在归纳现有遥感地表温度降尺度方法的基础上, 选取3种代表性方法:Normalized Difference Vegetation Index (NDVI)、Pixel Block Intensity Modulation (PBIM)和Linear Spectral Mixture Model (LSMM)方法进行实验比较, 并建立了一种纹理相似性度量指标CO-RMSE (Co-Occurrence Root Mean Square Error)。结果表明:(1)NDVI方法受季节影响最严重, 不适于春、冬季, 其次为PBIM方法;(2)LSMM方法受分辨率限制最大, 低分辨率时丢失大量纹理信息, NDVI方法在较高分辨率时优于PBIM方法, 较低分辨率时则相反;(3)3种方法的适用区域分别为植被与裸土像元并存区域, 山区和反照率变化较大区域, 以及类别间温差较大区域;(4)NDVI方法操作最简单, LSMM方法最复杂。分析认为, 尺度因子是决定方法性能的关键, 应根据季节、分辨率、地表覆盖、应用目的和操作性等综合选择。

Remotely sensed Land Surface Temperatures (LSTs) usually have low spatial resolutions. Downscaling is an effective technique to enhance the spatial resolutions. Current methods for downscaling remotely sensed LSTs were summarized. Using satellite data, we made an inter-comparison among three typical methods, including the Normalized Difference Vegetation Index (NDVI) method, the Pixel Block Intensity Modulation (PBIM) method, and the Linear Spectral Mixture Model (LSMM) method. We further designed an index, Co-Occurrence Root Mean Square Error (CO-RMSE), for measuring the textural similarity in inter-comparisons.
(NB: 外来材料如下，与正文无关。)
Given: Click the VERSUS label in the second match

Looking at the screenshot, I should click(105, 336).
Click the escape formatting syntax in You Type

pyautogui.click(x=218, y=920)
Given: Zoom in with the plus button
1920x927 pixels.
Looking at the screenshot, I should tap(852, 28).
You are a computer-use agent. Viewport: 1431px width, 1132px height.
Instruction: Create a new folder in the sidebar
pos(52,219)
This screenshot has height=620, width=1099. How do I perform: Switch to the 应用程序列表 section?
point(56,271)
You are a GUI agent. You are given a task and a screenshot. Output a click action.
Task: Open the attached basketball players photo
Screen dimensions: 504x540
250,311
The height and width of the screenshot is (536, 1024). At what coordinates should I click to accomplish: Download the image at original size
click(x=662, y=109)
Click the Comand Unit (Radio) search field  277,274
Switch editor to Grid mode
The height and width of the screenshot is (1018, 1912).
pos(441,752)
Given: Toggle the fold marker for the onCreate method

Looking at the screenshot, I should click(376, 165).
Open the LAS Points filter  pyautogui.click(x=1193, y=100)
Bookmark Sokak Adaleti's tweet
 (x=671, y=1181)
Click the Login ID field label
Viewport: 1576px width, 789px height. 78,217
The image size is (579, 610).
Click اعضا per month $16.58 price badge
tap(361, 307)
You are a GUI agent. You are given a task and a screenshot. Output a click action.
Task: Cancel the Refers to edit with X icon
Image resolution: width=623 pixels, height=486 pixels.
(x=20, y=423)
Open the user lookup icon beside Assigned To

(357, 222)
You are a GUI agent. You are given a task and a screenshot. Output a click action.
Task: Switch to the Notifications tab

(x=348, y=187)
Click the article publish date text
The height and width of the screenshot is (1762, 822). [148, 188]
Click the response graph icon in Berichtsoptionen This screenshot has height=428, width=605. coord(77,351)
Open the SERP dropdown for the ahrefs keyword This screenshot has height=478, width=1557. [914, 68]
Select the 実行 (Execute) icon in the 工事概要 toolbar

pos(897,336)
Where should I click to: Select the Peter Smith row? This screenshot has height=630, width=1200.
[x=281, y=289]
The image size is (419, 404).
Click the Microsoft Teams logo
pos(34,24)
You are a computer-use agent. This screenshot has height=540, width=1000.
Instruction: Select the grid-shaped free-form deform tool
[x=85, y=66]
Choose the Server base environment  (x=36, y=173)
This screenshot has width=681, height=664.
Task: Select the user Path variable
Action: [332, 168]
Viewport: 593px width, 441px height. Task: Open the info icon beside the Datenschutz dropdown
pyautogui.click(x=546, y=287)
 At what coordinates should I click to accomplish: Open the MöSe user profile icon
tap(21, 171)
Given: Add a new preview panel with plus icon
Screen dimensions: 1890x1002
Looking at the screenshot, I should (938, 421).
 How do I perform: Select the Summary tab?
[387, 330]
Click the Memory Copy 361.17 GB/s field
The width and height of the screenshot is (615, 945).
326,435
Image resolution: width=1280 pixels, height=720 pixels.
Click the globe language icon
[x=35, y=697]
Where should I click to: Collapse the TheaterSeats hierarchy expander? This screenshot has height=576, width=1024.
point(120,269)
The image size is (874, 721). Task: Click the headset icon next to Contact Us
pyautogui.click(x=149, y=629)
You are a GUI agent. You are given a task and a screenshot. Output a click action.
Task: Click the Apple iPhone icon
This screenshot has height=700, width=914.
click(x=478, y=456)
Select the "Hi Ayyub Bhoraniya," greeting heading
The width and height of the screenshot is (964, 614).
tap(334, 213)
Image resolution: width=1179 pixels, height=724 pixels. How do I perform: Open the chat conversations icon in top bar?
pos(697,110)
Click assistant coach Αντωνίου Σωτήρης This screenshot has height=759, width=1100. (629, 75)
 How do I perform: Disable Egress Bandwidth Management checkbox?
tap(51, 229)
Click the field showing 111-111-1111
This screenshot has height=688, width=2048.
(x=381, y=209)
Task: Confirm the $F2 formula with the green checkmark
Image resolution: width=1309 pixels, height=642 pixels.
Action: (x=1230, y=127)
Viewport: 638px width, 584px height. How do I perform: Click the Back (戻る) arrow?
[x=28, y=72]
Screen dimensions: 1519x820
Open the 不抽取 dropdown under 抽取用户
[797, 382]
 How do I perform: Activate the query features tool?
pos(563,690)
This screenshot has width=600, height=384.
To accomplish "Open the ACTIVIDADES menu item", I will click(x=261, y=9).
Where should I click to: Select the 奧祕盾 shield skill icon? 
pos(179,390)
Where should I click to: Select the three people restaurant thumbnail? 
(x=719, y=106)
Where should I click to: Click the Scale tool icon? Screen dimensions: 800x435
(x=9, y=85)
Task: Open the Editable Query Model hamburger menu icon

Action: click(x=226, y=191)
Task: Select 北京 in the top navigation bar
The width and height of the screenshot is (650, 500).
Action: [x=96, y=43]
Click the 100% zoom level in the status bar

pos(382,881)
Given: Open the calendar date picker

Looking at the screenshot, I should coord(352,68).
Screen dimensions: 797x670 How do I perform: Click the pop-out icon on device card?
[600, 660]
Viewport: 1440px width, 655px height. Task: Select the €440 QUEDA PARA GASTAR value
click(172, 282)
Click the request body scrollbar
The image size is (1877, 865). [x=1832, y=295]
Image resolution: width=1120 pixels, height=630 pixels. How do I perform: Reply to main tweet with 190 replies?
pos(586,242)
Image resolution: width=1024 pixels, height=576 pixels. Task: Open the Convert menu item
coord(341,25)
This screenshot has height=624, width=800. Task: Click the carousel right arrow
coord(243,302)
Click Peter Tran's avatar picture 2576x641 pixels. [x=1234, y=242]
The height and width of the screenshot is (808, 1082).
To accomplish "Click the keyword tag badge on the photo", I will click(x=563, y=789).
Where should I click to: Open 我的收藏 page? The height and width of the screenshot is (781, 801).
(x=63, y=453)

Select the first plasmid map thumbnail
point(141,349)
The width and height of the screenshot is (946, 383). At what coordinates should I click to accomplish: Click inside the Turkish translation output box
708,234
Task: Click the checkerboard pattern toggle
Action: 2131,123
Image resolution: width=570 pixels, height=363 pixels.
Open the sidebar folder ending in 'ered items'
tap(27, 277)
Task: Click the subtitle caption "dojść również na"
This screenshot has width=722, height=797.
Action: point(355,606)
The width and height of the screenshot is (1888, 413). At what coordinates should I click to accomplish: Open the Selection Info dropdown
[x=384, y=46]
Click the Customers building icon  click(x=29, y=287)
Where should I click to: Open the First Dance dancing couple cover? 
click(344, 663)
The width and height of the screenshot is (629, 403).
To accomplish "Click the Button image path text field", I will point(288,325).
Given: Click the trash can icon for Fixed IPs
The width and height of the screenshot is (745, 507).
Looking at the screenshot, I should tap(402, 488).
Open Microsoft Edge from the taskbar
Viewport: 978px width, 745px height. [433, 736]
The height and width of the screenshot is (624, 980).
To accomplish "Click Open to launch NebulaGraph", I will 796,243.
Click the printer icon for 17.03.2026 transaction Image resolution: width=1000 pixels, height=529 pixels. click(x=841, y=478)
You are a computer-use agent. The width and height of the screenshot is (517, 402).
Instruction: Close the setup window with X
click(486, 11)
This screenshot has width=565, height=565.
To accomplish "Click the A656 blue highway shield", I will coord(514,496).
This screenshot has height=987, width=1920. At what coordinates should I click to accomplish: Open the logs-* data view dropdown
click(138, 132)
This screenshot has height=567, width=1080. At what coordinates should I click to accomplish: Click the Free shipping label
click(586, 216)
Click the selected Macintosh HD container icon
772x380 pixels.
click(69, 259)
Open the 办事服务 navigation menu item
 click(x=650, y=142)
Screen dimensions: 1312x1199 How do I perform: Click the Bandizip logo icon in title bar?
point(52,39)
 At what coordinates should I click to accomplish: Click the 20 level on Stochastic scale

Results indicate that (1) the performance of the NDVI method is most affected by the season, followed by the PBIM method; (2) the performance of the LSMM method is most influenced by the spatial resolution; the NDVI method has an advantage over the PBIM method at high resolutions, while at low resolutions, the performance of the PBIM method is better than that of the NDVI method; (3) these three methods are suitable for areas with combination of vegetation and bare ground, areas with varied topography and albedo, and areas with distinct LST differences in different classes, respectively; (4) the NDVI method is the easiest to implement, while the LSMM method is the most difficult. Further analysis showed that scale factor is the key issue to the LST downscaling and it needs to be carefully selected regarding the season, spatial resolution, land cover, application and the operability.